● What is needed
Substitute "px" for "pixels" in everything from the line containing "Image resolution: width=1258" down to the end of the records, changing nothing else, and give those lines back without the pictures.

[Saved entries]
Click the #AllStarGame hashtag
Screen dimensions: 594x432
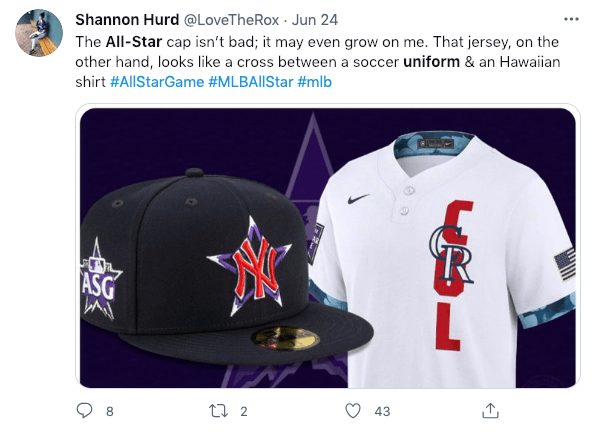(157, 82)
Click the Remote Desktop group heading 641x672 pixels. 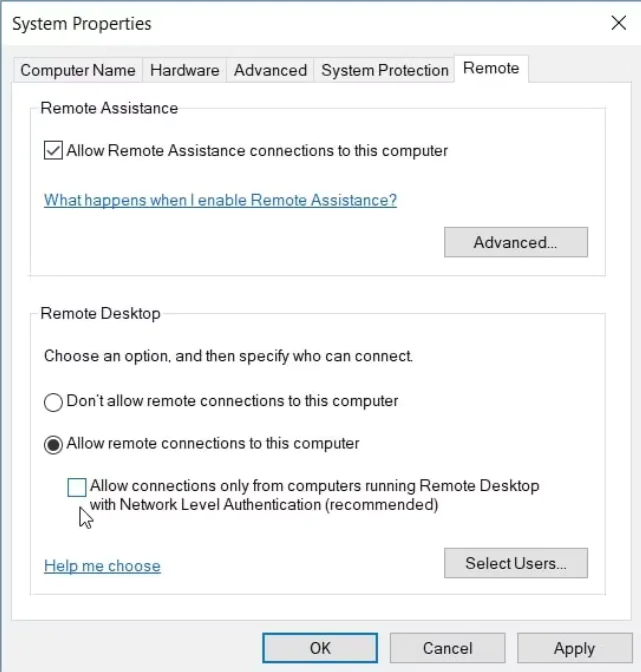click(x=100, y=314)
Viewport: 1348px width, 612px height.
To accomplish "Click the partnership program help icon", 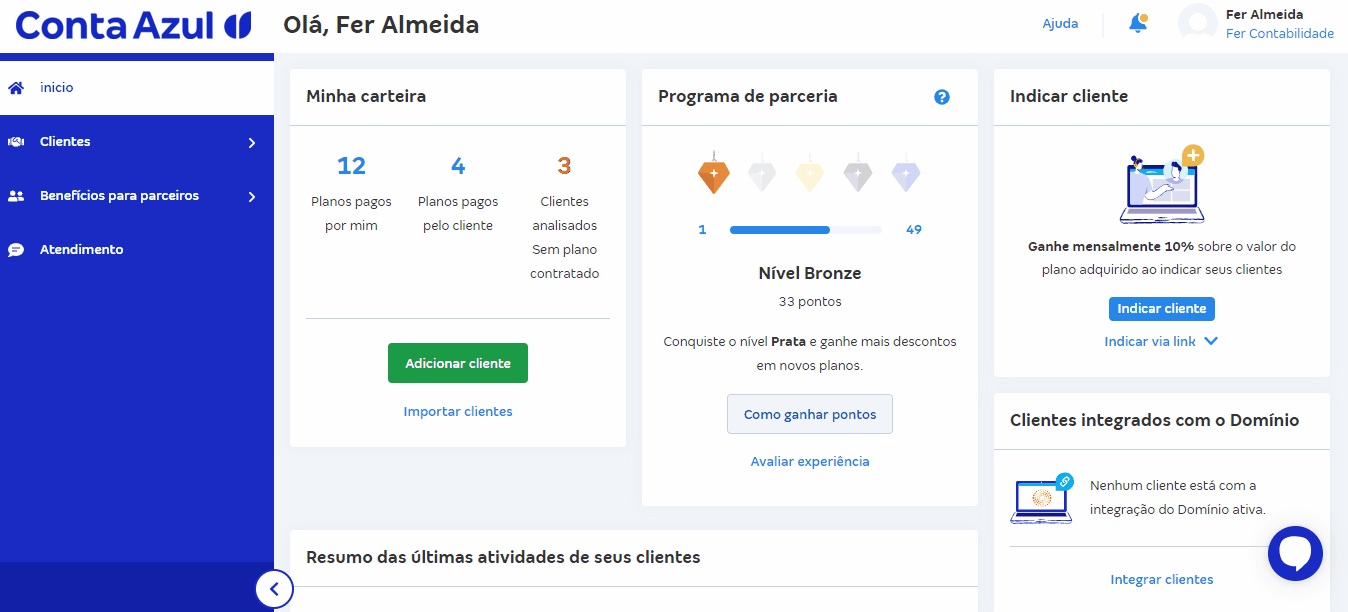I will 941,97.
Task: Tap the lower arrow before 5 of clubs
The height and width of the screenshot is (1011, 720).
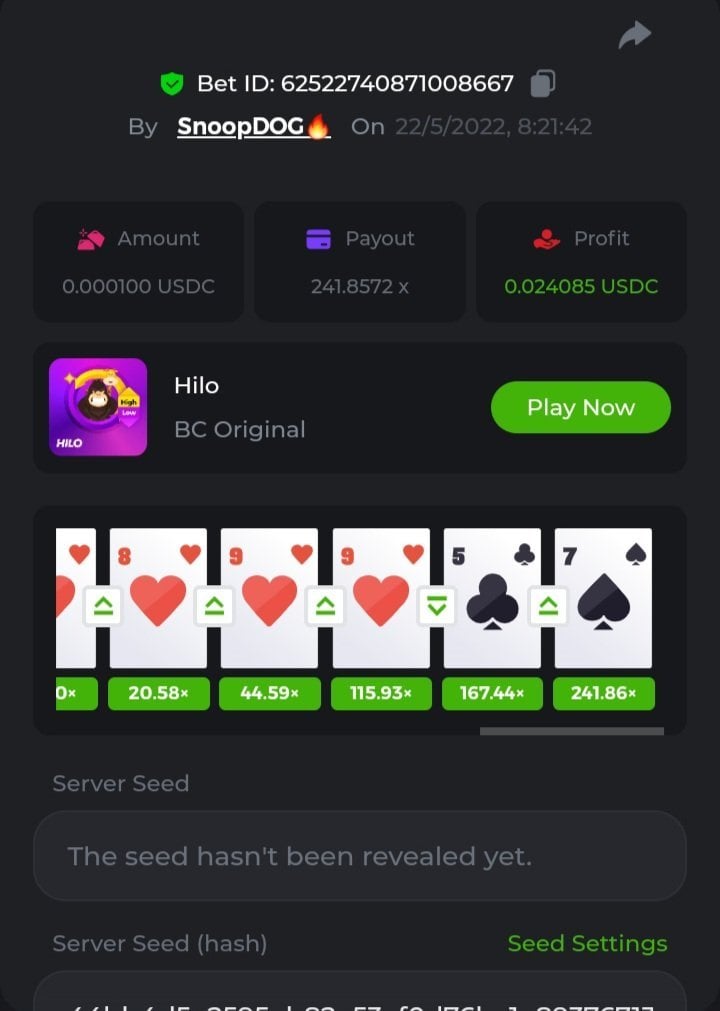Action: [437, 606]
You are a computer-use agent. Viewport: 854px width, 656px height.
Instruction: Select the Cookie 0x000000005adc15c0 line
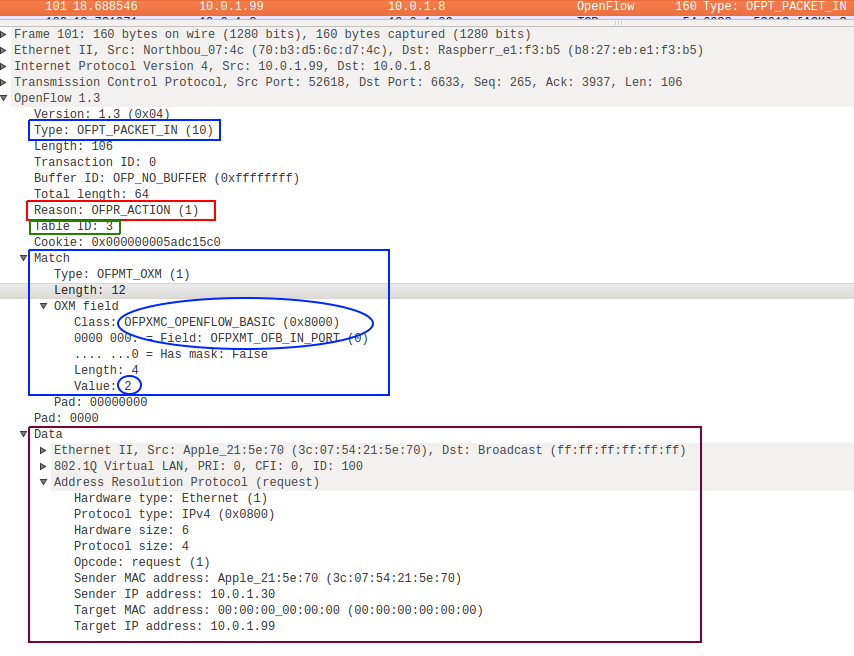pyautogui.click(x=127, y=242)
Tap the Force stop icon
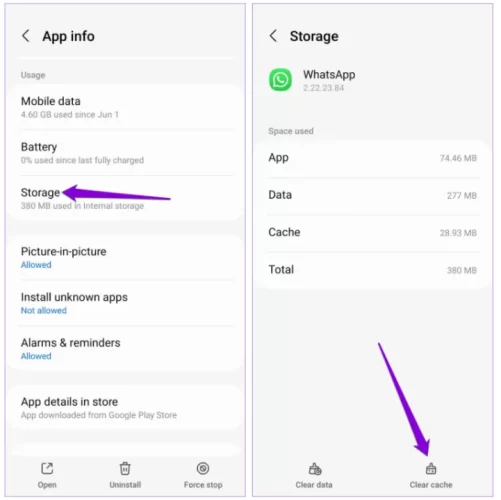Screen dimensions: 501x500 click(x=203, y=468)
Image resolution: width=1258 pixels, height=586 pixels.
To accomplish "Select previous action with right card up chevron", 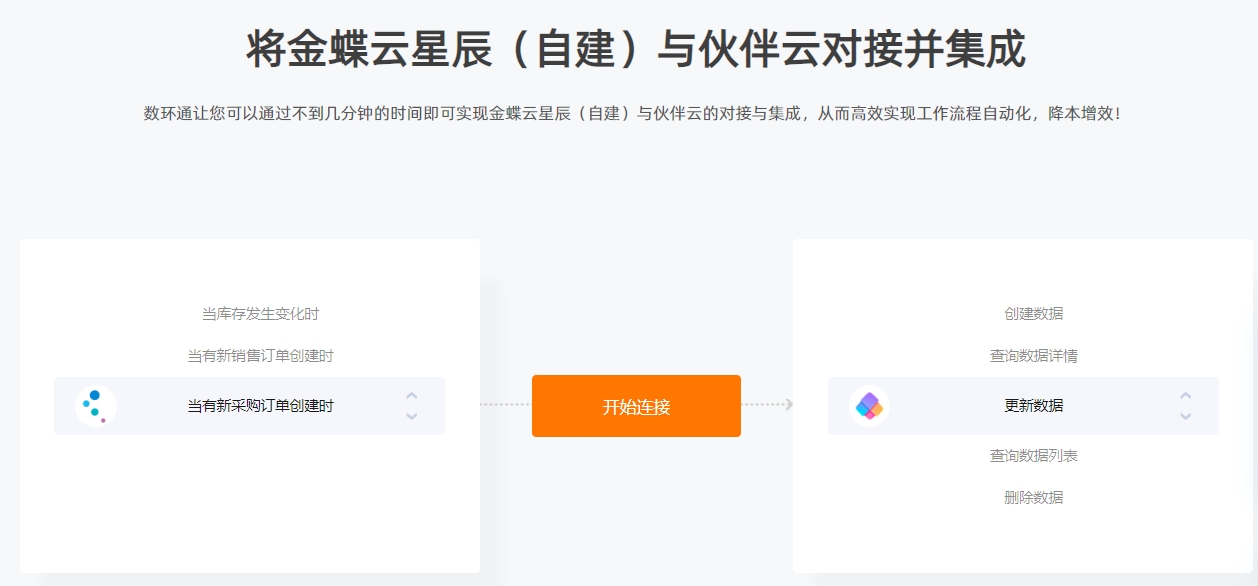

● Expected output
Image resolution: width=1258 px, height=586 px.
To accomplish "Select previous action with right card up chevron", 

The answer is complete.